It’s always nice when the borderline between valuable content and webspam content is clear-cut – in that case, the goal of the search engine is straightforwardly to keep the spam out of search results. Unfortunately, some quality issues are a continuum, from the best of the web to the worst.

One of these issues is what to do about “aggregators” – sites and pages that live only to display arrangements of links and bits of content drawn from other sources. The range is continuous, from very tuned and sophisticated content-clustering and layout engines to the worst kinds of scraper spam.

For high-quality aggregation, try Google News, or ScienceBlogs (which JP turned me onto recently). Google News shows a clustering of news stories that is famously untouched by human hands. I don’t know for sure that ScienceBlogs is entirely an aggregation, without any new content, but it looks that way.

Search engines usually want to show content that provides unique value to users – collecting up a bunch of content found elsewhere seems to violate that. On the other hand, are these high-quality sites? Absolutely. And can pure compilation or aggregation add value? Well, I-am-not-a-lawyer, but apparently copyright law gives at least some thin and guarded support for compilation copyrights. And if humans can get credit for assemblage, I think we should extend the courtesy to algos too.

So some high-quality aggregation sites do belong in a websearch index. With that said, you might not always want them to come out on top in a search. If a query matches some snippet of a story on ScienceBlogs, then probably the original story itself would be a better match – but let’s rely on differential relevance algorithms to sort that out.

At the other end of the spectrum, check out this portion of a doc I found while doing an ego search on a websearch engine:

If I am interested in all things Converse (and I am, I am!) then I should really be interested in this doc …. but I’m not interested. There’s no discernible cleverness in the grouping, and no detectable relevance sorting being applied to the search results. This doesn’t belong in a websearch index, as it’s hard to imagine any querier being satisfied.

Other variants of this kind of spam technique cross the line between sampling/aggregation and outright content theft. Imagine that you get home one night to find a stranger leaving your house with a sack containing your TV, cell phone, jewelry. You might misunderstand, until we explain that he’s actually an _aggregator_ – he’s just _aggregating_ your belongings. Yeah, that’s it.

As an in-between case ask yourself this: if you’re doing a websearch (on Google, Yahoo!, MSN, …) do you want any of the results to be … search-result pages themselves (from Google, Yahoo!, MSN)? That is, if you search for “snorklewacker” on MSN web search, and you click on result #4, do you want to find yourself looking at a websearch results page for “snorklewacker” on Yahoo!

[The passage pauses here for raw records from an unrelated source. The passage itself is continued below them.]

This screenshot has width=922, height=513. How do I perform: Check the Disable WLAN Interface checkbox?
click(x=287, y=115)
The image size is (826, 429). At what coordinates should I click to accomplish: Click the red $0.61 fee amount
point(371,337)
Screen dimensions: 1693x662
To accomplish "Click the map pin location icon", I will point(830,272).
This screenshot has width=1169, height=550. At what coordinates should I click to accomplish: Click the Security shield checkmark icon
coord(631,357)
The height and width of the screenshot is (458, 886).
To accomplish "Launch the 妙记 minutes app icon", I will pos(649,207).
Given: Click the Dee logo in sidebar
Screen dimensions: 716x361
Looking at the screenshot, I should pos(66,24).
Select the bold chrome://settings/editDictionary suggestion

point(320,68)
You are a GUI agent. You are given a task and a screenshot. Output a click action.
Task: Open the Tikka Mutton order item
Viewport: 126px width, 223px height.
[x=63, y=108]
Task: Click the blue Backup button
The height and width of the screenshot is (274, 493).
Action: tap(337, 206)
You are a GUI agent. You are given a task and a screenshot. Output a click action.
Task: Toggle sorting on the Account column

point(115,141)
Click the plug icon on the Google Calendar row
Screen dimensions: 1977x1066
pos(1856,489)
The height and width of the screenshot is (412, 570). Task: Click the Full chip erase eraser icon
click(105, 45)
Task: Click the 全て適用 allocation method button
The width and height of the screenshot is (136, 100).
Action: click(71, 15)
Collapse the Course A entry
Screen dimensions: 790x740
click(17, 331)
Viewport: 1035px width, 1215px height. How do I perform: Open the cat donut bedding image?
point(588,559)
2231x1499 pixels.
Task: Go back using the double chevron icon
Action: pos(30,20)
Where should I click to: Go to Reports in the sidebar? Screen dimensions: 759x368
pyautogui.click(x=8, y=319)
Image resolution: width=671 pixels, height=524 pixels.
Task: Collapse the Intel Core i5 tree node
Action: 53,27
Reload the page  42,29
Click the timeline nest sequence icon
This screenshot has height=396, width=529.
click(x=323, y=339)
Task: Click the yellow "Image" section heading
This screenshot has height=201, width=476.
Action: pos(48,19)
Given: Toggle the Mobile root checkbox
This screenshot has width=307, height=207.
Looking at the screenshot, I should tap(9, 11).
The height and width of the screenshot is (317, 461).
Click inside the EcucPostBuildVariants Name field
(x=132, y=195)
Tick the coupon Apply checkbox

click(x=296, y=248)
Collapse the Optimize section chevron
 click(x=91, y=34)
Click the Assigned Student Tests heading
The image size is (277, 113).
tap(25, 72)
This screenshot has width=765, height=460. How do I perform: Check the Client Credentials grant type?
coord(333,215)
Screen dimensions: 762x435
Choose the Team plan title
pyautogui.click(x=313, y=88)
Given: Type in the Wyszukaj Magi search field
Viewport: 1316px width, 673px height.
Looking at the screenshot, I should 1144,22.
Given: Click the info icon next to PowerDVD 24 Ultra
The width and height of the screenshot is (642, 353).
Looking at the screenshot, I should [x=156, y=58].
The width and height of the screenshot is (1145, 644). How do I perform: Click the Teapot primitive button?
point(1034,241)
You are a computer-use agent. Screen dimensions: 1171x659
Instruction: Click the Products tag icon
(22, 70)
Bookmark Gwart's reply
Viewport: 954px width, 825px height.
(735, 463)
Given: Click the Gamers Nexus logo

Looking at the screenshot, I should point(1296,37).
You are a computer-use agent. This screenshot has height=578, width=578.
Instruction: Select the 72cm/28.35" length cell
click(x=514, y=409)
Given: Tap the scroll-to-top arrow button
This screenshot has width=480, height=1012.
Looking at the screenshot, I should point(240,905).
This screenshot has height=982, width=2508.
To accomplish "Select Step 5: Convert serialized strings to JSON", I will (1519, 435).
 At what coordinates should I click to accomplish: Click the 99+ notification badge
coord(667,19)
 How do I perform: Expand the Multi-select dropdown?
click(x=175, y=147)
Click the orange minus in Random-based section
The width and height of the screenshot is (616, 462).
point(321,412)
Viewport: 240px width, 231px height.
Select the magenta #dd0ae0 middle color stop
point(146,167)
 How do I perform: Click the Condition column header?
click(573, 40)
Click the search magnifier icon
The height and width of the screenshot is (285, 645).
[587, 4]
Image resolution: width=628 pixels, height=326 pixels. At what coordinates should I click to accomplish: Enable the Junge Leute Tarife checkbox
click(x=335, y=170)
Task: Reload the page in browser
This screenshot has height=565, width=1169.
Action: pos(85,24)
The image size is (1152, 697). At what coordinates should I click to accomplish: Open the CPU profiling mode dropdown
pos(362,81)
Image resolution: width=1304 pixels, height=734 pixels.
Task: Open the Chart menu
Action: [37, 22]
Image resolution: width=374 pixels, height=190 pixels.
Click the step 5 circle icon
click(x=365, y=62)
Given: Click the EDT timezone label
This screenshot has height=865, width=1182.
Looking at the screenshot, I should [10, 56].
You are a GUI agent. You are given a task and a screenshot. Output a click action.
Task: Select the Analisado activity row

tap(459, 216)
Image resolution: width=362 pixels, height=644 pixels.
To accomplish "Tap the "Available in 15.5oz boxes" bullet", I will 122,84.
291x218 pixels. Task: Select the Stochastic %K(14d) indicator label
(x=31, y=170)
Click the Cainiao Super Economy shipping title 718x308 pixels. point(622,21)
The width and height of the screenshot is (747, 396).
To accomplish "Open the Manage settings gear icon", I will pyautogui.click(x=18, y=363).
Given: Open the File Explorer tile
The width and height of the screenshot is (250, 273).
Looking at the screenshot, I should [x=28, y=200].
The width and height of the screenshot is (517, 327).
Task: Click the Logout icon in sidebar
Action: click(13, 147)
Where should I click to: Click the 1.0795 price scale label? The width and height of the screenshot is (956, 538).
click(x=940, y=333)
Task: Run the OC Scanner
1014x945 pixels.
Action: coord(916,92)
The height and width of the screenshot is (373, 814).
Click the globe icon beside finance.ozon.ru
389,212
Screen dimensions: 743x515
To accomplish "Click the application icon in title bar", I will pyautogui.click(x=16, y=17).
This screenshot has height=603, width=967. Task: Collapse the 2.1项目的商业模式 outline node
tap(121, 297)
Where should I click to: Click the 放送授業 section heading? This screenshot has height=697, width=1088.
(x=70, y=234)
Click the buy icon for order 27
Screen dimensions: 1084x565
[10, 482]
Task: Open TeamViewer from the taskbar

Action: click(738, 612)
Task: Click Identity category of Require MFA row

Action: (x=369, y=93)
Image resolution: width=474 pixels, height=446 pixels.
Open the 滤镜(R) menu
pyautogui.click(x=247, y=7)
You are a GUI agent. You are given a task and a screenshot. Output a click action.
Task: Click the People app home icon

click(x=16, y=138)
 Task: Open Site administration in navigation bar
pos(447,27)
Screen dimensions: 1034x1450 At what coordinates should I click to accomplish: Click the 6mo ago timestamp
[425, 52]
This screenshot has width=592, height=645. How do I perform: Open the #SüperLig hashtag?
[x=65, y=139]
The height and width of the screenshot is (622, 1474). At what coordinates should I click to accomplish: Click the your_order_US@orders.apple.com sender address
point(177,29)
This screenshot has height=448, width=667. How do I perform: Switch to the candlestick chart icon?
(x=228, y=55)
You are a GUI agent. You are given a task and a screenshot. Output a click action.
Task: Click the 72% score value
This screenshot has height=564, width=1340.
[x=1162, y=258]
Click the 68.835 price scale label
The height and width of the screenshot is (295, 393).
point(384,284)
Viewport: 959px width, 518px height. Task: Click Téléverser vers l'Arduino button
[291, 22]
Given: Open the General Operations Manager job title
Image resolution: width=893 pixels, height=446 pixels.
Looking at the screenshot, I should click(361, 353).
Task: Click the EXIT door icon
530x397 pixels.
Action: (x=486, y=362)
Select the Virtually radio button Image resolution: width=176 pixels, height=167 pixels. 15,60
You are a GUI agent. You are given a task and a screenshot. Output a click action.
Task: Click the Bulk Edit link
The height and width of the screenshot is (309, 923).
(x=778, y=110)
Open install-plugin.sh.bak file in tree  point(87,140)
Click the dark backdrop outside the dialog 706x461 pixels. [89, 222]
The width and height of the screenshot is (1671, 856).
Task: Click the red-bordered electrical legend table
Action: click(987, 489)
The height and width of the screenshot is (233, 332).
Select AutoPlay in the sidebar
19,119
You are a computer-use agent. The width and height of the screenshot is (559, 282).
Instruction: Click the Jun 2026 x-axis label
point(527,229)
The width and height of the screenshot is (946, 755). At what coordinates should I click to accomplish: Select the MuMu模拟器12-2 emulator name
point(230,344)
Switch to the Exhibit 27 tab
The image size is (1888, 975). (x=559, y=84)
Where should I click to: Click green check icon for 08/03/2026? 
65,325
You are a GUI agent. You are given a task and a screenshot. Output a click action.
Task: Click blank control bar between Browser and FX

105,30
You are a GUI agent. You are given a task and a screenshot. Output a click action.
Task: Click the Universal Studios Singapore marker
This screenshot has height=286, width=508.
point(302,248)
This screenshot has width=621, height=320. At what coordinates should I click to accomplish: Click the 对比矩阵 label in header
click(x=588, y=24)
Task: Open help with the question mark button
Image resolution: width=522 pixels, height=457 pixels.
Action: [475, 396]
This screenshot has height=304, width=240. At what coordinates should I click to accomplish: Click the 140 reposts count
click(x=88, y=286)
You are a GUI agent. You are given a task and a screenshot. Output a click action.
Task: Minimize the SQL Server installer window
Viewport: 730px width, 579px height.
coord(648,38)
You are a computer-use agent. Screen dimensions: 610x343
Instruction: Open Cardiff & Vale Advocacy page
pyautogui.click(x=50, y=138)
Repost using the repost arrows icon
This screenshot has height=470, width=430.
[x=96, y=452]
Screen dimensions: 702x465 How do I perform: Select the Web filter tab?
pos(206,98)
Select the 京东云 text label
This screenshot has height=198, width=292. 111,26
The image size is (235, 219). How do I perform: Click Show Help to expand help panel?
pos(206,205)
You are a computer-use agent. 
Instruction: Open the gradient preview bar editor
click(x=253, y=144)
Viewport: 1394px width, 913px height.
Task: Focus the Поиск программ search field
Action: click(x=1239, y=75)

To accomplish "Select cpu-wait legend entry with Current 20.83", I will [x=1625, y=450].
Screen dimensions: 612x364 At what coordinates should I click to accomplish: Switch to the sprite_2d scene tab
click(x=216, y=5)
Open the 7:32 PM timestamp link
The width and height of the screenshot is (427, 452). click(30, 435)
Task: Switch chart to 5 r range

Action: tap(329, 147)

Search, which in turn has (as result #3) the Google search results page for “snorklewacker”? (It’s easy to construct links that create specific searches and embed them in pages that will be crawled, so this could happen if search engines didn’t take steps (even by removing themselves via robots.txt).)

For one thing this seems like a dangerous recursion that threatens to blow the stack of the very Internet itself. (It’s for reasons like this that I generally wear protective goggles when searching at home – safety first.) But mainly, it just doesn’t seem to be getting anywhere. Search engines are aggregators themselves – on-demand aggregators that show you a new page of results based on the terms you typed. What’s the point of fobbing you off on another term-based aggregator?

Blog aggregators, search engines, tag pages – all of these are fine things as starting points, but the potential for tail-chasing is pretty high if they all point to each other. I say the bar for inclusion ought to be pretty high (though as always it’s just MHO, and not to be confused with my employer’s O at all).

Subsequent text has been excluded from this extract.